L’Est, qui regroupe les Etats de la mer Rouge, de Kessala et de Gedaref, est une zone stratégique à de nombreux niveaux.
Il borde l’Egypte, l’Erythrée, l’Ethiopie et compte 714 kilomètres de littoral où se trouvent les principaux terminaux maritimes et pétroliers du pays.
En outre, c’est là que se trouvent les montagnes d’or du Soudan, cinq fleuves et plus de trois millions et demi d’hectares agricoles.

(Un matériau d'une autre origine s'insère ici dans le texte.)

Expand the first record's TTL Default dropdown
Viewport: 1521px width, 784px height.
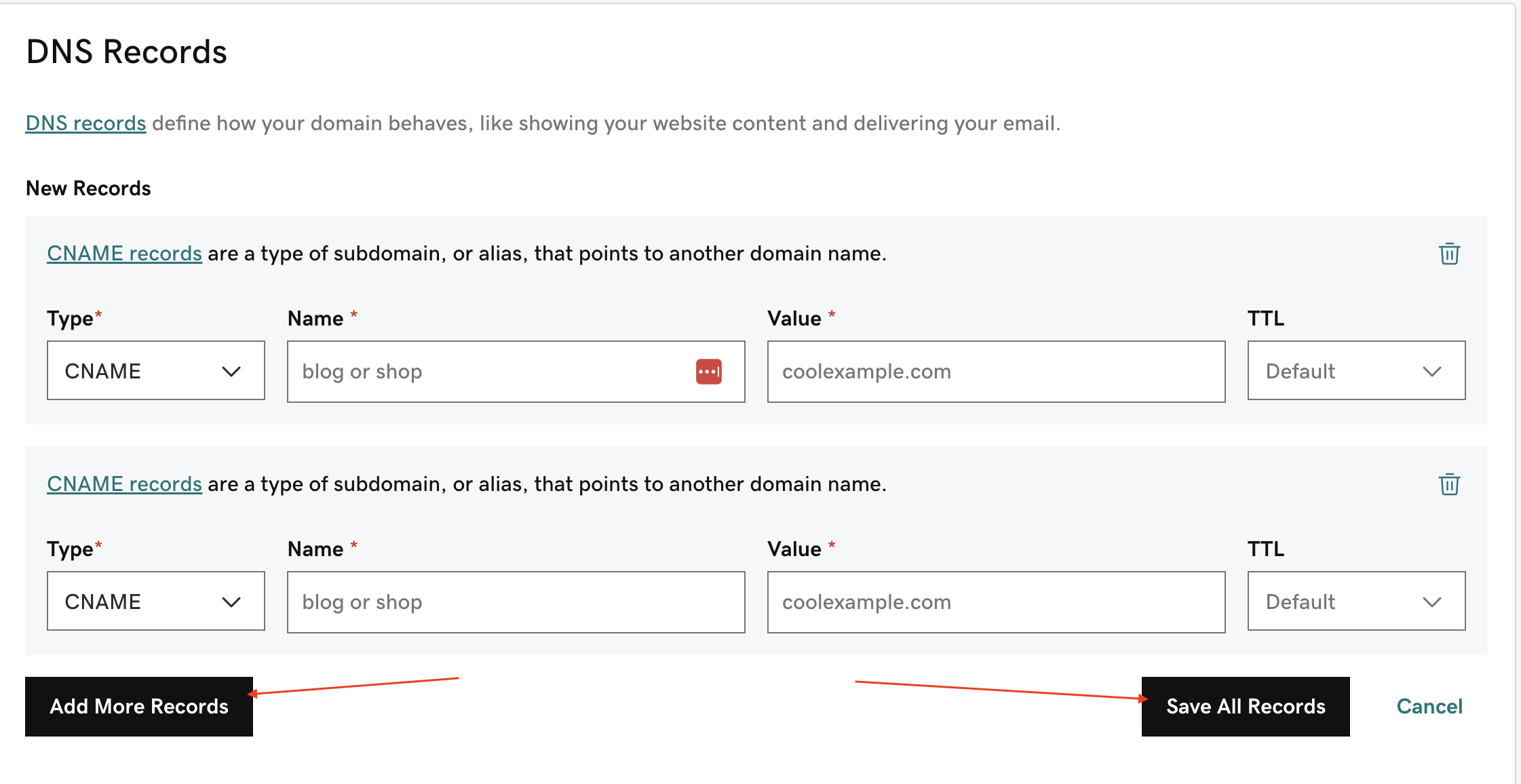click(x=1355, y=371)
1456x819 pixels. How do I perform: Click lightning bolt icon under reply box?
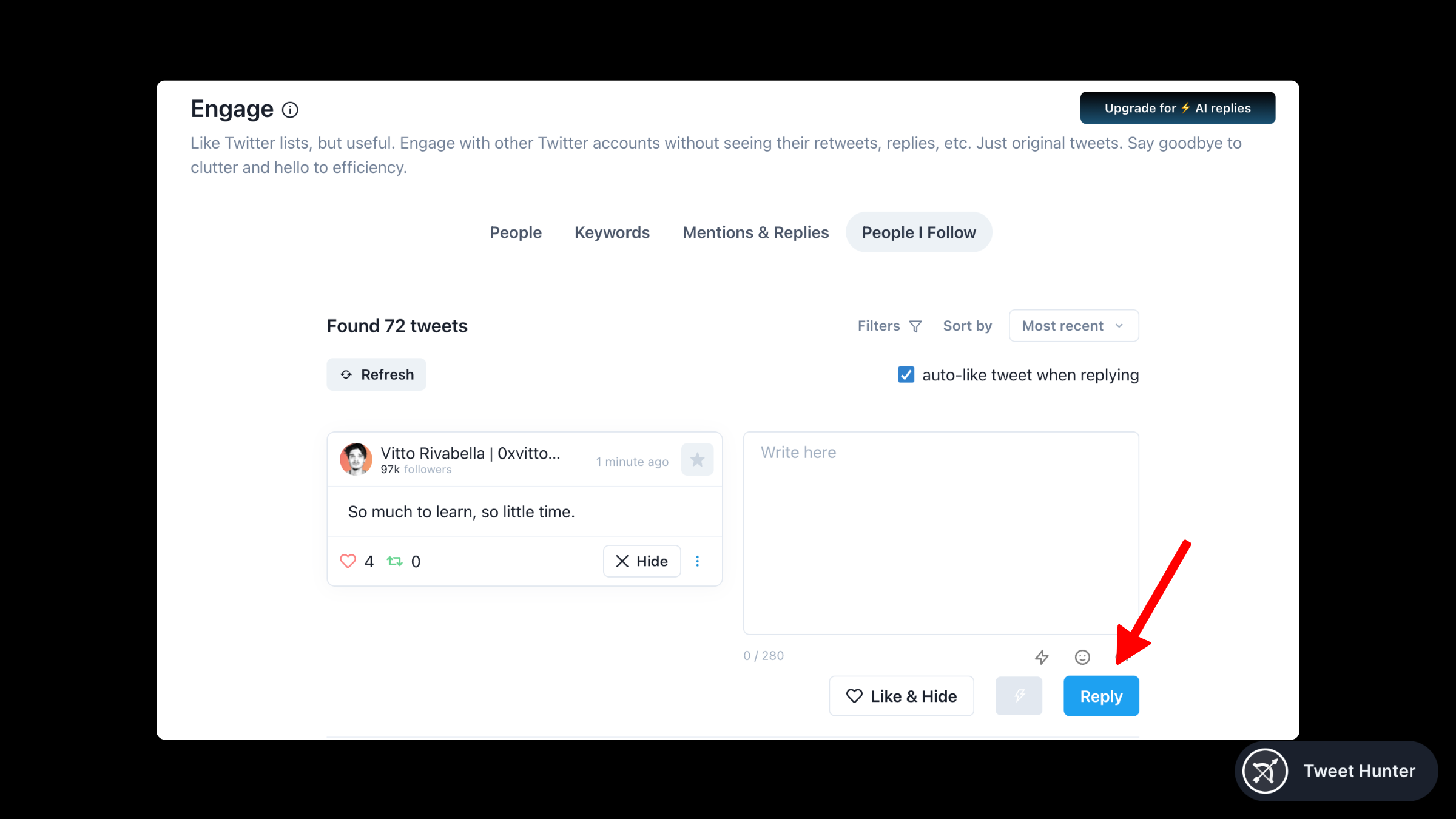click(x=1042, y=657)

Autant d’infrastructures et de ressources cruciales pour un pays dont l’économie à genoux peine à se relever des 30 ans de règne de l’autocrate Omar el-Béchir, renversé en 2019.
– Crise ancienne –
Pourtant, le taux de pauvreté y est de 54%, selon les statistiques officielles, contre 36% au niveau national.
Pour le commentateur politique Amir Babiker, « la crise est très ancienne car depuis l’indépendance » du Soudan — sous protectorat britannique jusqu’en 1956 –, « la région est marginalisée sur les plans politique et économique ».

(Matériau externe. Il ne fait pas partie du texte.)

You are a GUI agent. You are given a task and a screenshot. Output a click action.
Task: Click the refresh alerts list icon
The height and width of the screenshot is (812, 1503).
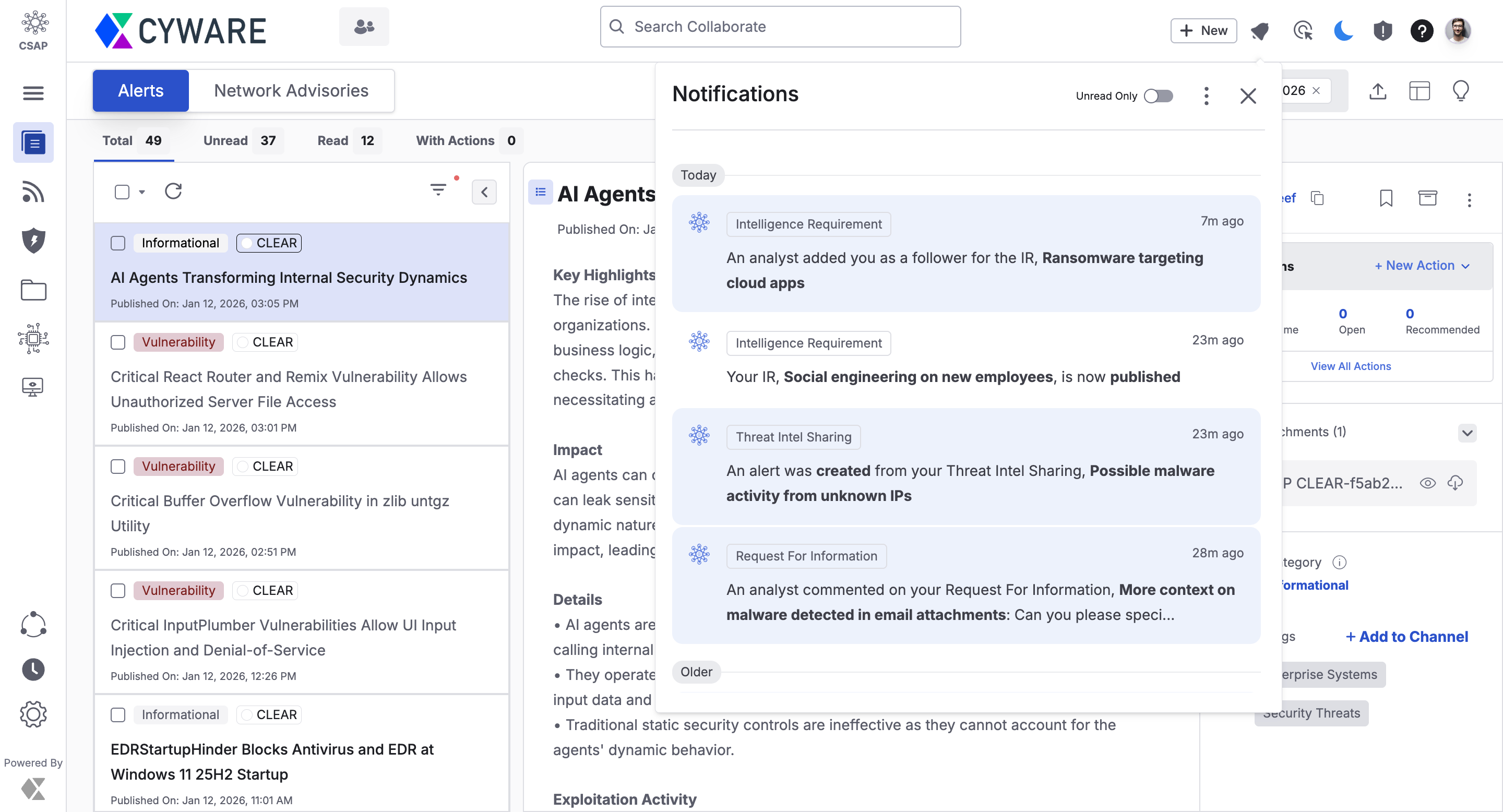[x=173, y=192]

Mais en octobre 2020, explique-t-il à l’AFP, « un accord l’a fait exploser de nouveau »: celui signé à Juba, la capitale du Soudan du Sud, entre le gouvernement de transition de Khartoum et cinq groupes rebelles d’autres régions, dont l’Est.
« Cet accord a créé une nouvelle crise », explique ainsi à l’AFP Sayed Abouamnah, qui avec des centaines de manifestants de l’Est bloque depuis une dizaine de jours routes, aéroport et docks de Port-Soudan, n’ayant concédé que le passage des pétroliers dans un port voisin pour permettre au Soudan du Sud d’exporter son or noir.
Ce leader des Beja, une des coalitions tribales les plus influentes de l’Est, estime en premier lieu que la délégation représentant l’Est à la signature de l’accord n’était pas inclusive.
« Les Beja (…) refusent d’être représentés par des gens qui n’ont rien à voir avec leur région », assure-t-il.
Pour M. Babiker aussi, le fait que la délégation envoyée à Juba « ne comprenait pas des membres de toutes les composantes de l’Est a envoyé un message négatif » aux habitants de la région.
M. Abouamnah estime par ailleurs que la délégation a fait trop de concessions à Khartoum, alors même que sa région « a toujours des revendications du fait de la négligence (de Khartoum) remontant à l’indépendance ».
Il déplore que l’Est voie transiter toutes les richesses du pays ou presque sans jamais en tirer les bénéfices.
« Notre région regorge de ressources naturelles, dont 60% de l’or du Soudan et les revenus portuaires, et pourtant elle est à l’abandon », confirme Oussama Saïd, qui a dirigé la délégation de l’Est lors de la signature de l’accord de Juba.
– Problème de représentativité –
Il ne partage cependant pas les critiques du dirigeant Beja quant à la délégation à Juba, et défend son bilan.
M. Saïd souligne que la présence d’une délégation de l’Est était déjà en soi une victoire. « Jusqu’ici, Khartoum considérait qu’il n’y avait aucun différend avec l’Est et donc rien à négocier », affirme-t-il à l’AFP.
« Faire reconnaître à l’Etat sa négligence et obtenir que 30% des recettes tirées de la région soient allouées à son budget propre représentent de véritables avancées », martèle-t-il.
Mais pour les Beja, un ensemble de tribus revendiquant une présence vieille de 7.000 ans sur ces terres et dotées de langues et de traditions qui les distinguent des autres Soudanais, la délégation aurait dû arracher plus à Khartoum.
Alors que l’accord de Juba prévoit la mise en place d’un Parlement et d’un gouvernement pour la région, ils réclament la révision de l’article 13 qui n’accorde dans ces instances que « 30% de la représentation législative et exécutive » à l’opposition, notamment le parti du Congrès Beja, le reste allant à des représentants du gouvernement de Khartoum.
En attendant, les Beja ont remis à Khartoum un cahier de doléances qu’ils espèrent bien voir satisfaites. Sous peine de continuer à bloquer le port, l’aéroport et les routes qui permettent au Soudan de recevoir et d’acheminer un import-export plus que précieux pour les 40 millions de Soudanais.